#### INSTRUCTIONS TO FOLLOW:
Repeat only the lines running from the beginning of the material through the line that contains "Given: Toggle the".

#### RECORDS FOR THIS EXERCISE:

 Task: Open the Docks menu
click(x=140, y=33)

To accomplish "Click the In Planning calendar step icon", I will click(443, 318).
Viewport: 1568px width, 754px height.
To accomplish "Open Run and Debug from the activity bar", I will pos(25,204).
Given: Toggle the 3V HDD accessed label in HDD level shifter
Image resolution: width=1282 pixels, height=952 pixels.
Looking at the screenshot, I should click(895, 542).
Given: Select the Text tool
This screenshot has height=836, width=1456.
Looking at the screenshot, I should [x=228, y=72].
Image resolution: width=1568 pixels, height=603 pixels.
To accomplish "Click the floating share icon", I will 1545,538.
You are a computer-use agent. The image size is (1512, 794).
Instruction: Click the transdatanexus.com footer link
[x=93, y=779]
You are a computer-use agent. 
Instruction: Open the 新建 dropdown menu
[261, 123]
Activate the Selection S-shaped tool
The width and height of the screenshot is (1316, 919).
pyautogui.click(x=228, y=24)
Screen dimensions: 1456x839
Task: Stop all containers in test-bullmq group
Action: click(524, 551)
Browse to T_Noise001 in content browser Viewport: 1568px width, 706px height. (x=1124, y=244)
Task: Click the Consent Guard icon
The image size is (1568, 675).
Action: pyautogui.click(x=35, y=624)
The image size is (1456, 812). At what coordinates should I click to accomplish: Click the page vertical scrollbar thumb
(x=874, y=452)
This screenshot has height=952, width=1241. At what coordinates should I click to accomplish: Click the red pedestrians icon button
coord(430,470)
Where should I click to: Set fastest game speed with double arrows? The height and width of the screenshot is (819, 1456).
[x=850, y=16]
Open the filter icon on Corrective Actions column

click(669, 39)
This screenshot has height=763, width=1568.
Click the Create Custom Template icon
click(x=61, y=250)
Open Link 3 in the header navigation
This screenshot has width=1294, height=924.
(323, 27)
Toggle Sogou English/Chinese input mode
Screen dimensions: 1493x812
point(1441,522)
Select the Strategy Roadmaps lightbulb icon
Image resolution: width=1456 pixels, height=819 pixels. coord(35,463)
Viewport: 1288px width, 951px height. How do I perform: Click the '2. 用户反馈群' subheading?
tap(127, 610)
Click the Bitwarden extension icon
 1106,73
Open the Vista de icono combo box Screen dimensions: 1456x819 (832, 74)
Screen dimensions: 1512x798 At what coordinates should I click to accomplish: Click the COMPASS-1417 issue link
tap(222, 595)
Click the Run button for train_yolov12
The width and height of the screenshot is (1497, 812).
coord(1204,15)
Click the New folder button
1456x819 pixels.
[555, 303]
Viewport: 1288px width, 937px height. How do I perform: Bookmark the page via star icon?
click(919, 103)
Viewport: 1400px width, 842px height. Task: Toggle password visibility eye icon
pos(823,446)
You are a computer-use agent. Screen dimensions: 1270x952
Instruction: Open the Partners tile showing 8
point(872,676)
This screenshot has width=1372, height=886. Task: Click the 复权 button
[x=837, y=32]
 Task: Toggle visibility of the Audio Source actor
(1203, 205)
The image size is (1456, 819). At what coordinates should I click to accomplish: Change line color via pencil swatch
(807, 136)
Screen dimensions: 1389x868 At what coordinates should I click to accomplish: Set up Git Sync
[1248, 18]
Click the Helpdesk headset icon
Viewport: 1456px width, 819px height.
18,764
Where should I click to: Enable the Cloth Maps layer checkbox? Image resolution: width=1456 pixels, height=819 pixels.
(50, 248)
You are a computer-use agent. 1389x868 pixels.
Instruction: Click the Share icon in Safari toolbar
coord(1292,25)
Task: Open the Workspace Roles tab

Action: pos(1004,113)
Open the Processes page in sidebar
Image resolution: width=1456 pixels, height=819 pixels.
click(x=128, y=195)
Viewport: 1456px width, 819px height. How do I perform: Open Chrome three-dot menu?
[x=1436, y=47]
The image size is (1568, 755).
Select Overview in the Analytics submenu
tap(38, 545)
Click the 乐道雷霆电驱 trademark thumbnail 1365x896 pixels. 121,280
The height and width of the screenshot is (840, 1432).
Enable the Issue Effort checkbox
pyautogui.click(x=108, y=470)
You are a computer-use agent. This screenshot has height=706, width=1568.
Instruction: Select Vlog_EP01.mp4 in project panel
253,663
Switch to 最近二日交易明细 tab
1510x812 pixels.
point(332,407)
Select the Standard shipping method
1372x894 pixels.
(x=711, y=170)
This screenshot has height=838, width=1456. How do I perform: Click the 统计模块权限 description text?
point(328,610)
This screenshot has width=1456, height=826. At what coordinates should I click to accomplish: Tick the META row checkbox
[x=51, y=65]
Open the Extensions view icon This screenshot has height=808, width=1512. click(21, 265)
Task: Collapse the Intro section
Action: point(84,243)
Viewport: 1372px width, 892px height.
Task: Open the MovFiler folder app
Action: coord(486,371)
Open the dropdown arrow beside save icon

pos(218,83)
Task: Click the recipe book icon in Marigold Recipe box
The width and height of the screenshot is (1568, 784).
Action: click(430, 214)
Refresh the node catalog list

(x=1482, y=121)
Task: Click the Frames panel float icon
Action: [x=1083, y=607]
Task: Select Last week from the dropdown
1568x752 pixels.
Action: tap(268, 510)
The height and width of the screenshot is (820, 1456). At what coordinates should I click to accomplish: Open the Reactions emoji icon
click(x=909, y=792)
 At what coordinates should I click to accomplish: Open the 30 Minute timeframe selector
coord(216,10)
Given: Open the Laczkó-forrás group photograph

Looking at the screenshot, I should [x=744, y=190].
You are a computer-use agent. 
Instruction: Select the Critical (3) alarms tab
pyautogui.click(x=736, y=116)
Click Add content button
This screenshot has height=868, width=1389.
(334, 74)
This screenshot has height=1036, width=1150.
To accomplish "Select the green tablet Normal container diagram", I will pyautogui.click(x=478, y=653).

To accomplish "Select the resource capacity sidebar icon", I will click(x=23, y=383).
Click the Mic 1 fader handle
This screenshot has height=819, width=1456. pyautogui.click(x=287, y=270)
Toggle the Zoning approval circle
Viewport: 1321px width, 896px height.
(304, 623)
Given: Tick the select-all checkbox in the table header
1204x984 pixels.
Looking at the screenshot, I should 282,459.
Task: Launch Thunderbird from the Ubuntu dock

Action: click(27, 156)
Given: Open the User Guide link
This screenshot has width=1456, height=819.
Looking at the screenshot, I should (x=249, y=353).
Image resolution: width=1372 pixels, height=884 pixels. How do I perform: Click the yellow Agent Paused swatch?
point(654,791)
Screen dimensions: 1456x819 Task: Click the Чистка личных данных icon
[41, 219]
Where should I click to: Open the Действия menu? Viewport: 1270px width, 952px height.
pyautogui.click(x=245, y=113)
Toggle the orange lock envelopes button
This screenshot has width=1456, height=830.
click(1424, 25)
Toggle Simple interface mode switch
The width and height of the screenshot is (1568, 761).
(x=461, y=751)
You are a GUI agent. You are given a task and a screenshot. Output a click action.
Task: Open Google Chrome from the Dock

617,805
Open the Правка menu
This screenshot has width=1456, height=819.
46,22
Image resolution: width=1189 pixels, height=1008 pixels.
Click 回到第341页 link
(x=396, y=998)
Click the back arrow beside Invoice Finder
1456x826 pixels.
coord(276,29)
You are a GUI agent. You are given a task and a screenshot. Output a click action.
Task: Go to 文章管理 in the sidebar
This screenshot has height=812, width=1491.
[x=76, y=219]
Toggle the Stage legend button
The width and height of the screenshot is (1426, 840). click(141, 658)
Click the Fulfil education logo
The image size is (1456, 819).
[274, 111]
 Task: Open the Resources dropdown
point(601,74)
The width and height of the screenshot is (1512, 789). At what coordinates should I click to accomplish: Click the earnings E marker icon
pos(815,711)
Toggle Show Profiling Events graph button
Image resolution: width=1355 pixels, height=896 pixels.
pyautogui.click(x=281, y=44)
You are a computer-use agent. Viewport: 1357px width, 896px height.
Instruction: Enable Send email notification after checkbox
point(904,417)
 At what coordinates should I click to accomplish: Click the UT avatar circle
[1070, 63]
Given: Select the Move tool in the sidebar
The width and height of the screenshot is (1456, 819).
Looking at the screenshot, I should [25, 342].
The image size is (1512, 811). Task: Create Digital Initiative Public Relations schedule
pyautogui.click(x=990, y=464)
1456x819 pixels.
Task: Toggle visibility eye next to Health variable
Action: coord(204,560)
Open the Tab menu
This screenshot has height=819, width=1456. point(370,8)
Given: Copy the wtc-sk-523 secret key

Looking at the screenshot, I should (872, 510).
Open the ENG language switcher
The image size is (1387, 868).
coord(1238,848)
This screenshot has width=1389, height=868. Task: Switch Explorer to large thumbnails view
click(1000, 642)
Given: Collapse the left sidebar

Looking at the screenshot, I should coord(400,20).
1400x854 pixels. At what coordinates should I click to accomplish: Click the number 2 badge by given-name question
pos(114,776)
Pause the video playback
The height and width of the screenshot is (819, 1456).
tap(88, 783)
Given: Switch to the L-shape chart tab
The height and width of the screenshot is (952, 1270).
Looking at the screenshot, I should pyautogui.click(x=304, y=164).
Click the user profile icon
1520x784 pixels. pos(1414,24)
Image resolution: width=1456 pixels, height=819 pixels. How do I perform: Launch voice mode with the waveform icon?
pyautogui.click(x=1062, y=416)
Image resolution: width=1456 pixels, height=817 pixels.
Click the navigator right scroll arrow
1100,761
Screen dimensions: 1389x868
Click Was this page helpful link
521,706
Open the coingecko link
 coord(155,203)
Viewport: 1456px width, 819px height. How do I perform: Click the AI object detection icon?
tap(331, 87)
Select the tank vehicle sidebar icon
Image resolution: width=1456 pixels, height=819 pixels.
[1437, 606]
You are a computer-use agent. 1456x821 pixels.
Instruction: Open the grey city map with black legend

#### RESULT OF THIS TASK:
 Task: Open the Docks menu
click(x=140, y=33)

To accomplish "Click the In Planning calendar step icon", I will click(443, 318).
Viewport: 1568px width, 754px height.
To accomplish "Open Run and Debug from the activity bar", I will pos(25,204).
Given: Toggle the 3V HDD accessed label in HDD level shifter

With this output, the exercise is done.